Aim of the exercise:
Could you revise the lines from the one containing "Given: Save the post with the bookmark icon" through the end, putting "sidebar entry" in place of "sidebar item" and changing nothing else? Leave the pictures out of your answer.

** START Information provided **

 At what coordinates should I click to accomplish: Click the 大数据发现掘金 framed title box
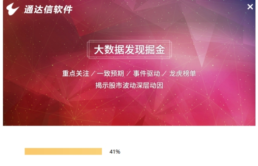[x=129, y=49]
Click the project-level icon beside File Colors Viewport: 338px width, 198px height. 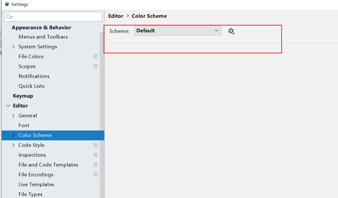96,57
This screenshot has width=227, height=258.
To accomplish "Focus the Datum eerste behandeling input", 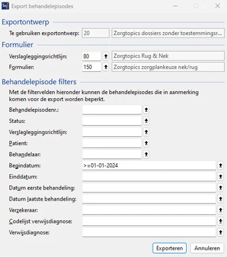I will (149, 188).
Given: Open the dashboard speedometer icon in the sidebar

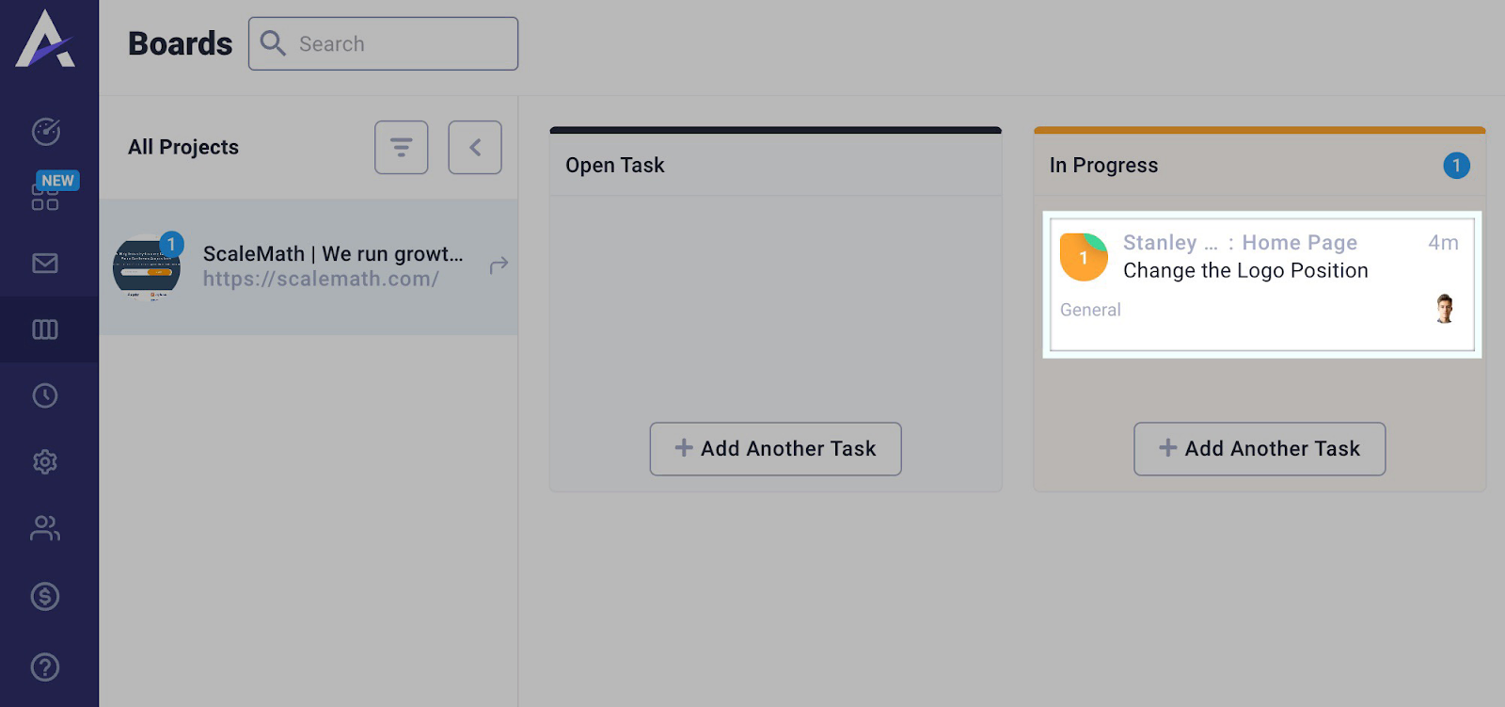Looking at the screenshot, I should coord(44,132).
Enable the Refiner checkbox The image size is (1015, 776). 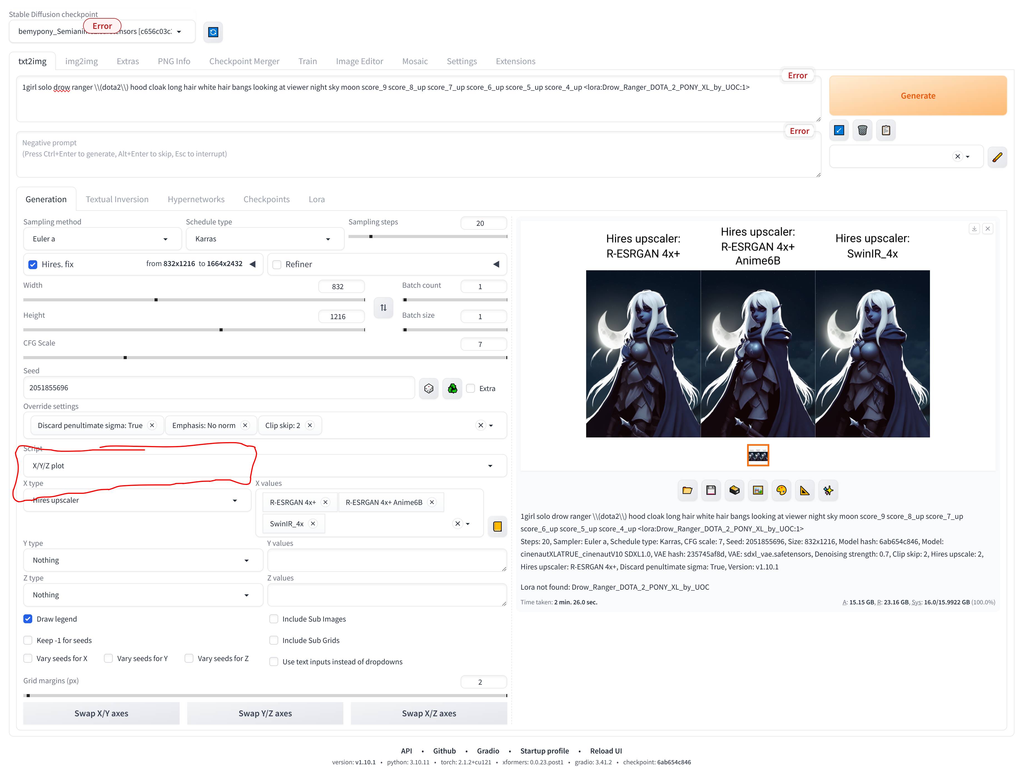[x=277, y=265]
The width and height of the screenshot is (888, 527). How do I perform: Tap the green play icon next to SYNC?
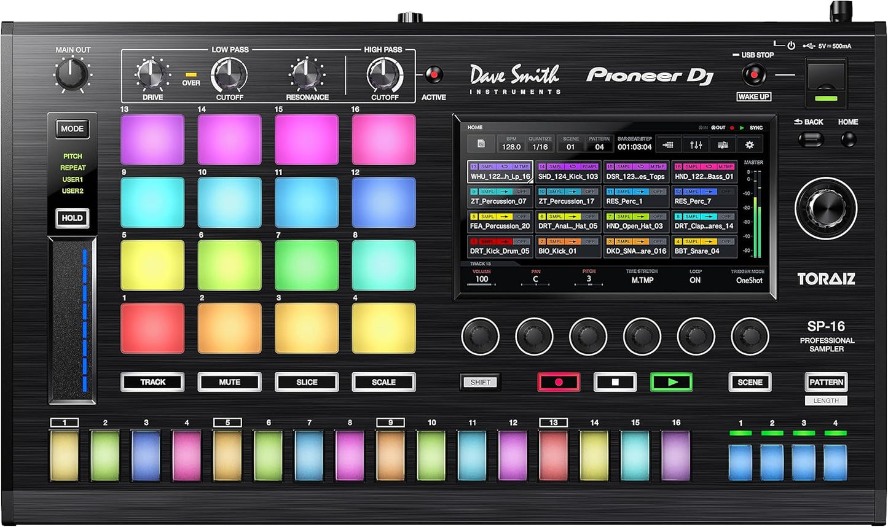(742, 127)
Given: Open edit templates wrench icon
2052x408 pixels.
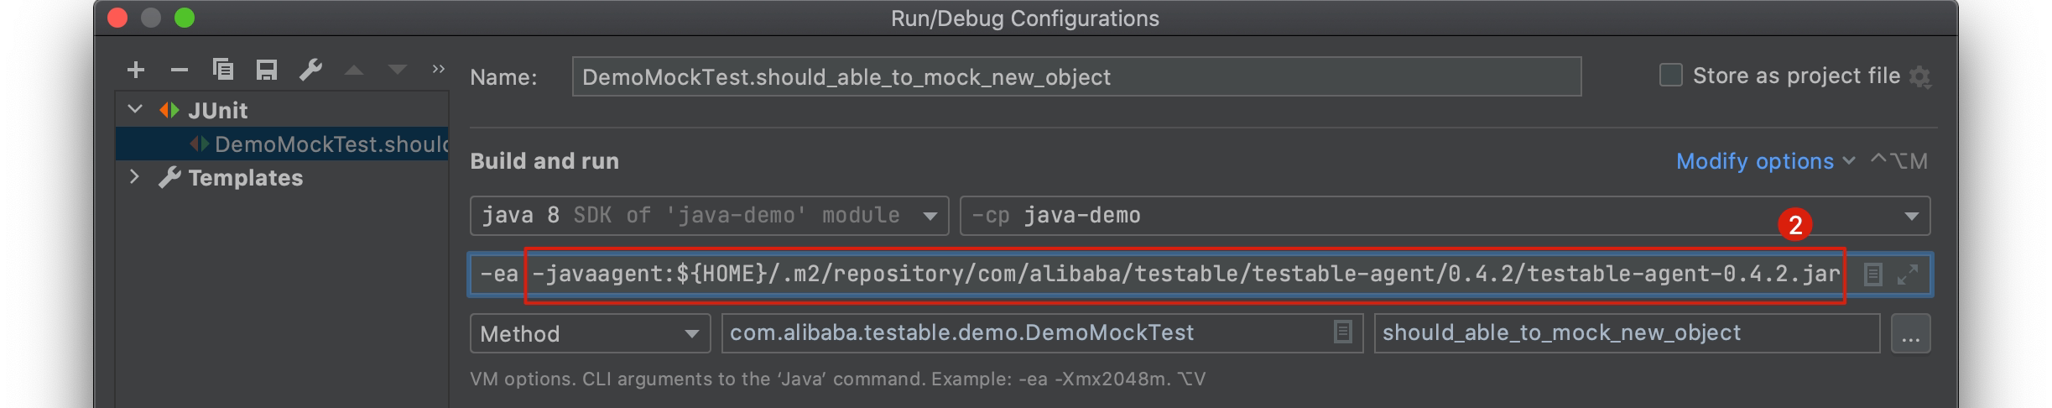Looking at the screenshot, I should pos(310,70).
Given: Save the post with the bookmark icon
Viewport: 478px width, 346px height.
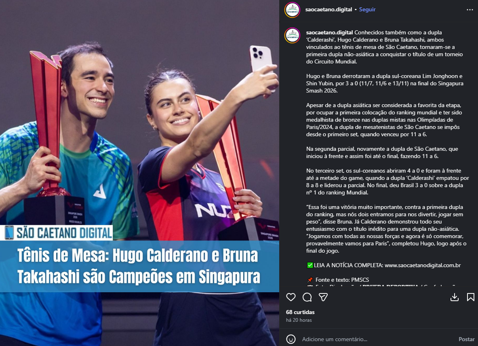Looking at the screenshot, I should point(470,297).
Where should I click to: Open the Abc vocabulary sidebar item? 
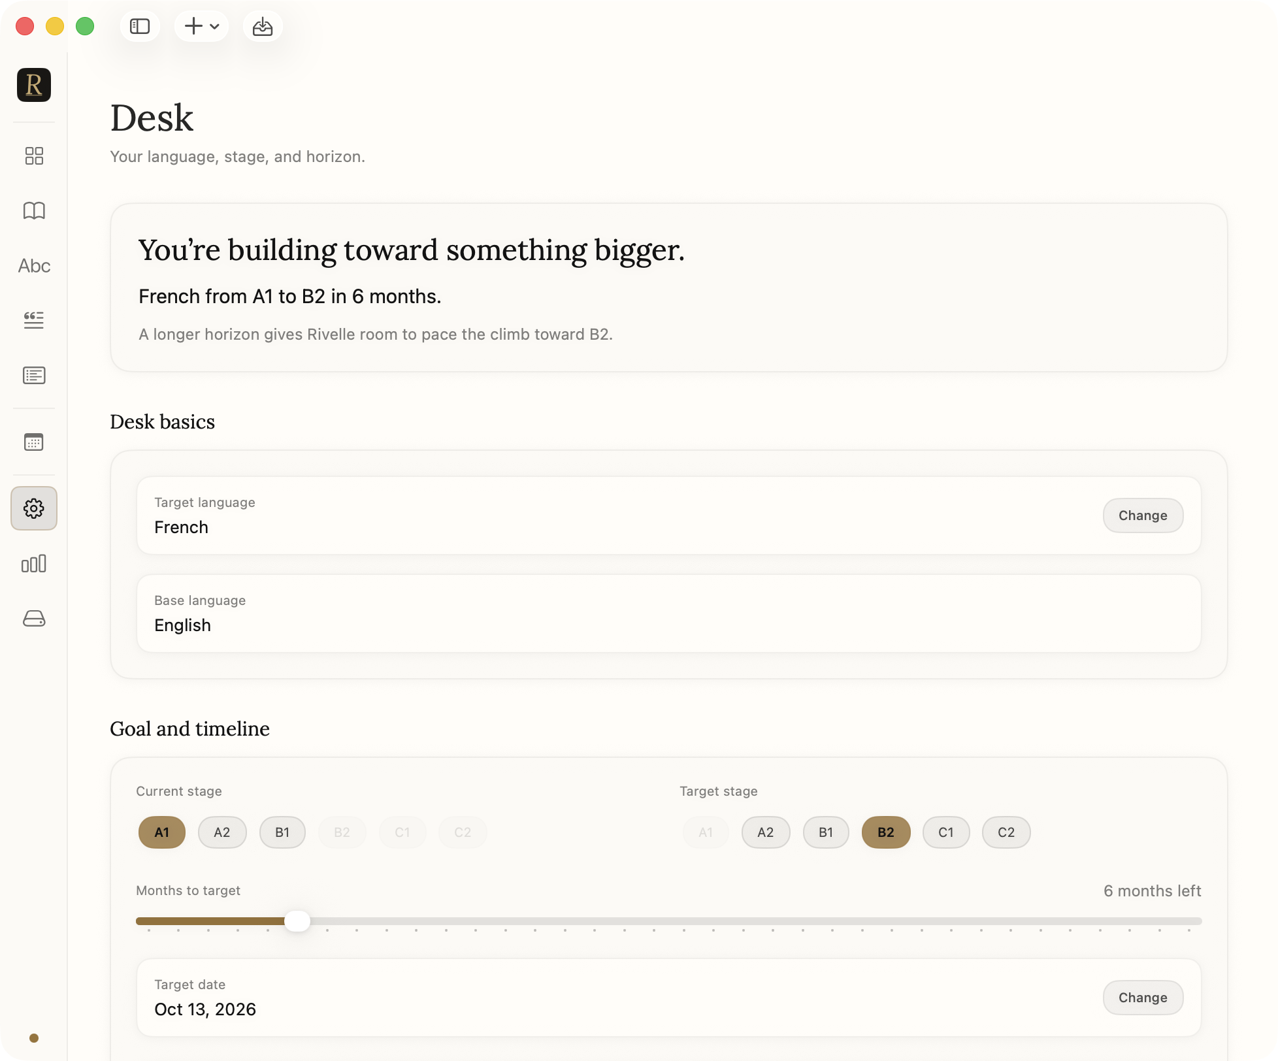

** END Information provided **

Final result:
Given: Save the post with the bookmark icon
Viewport: 478px width, 346px height.
Looking at the screenshot, I should point(470,297).
Where should I click to: Open the Abc vocabulary sidebar entry? 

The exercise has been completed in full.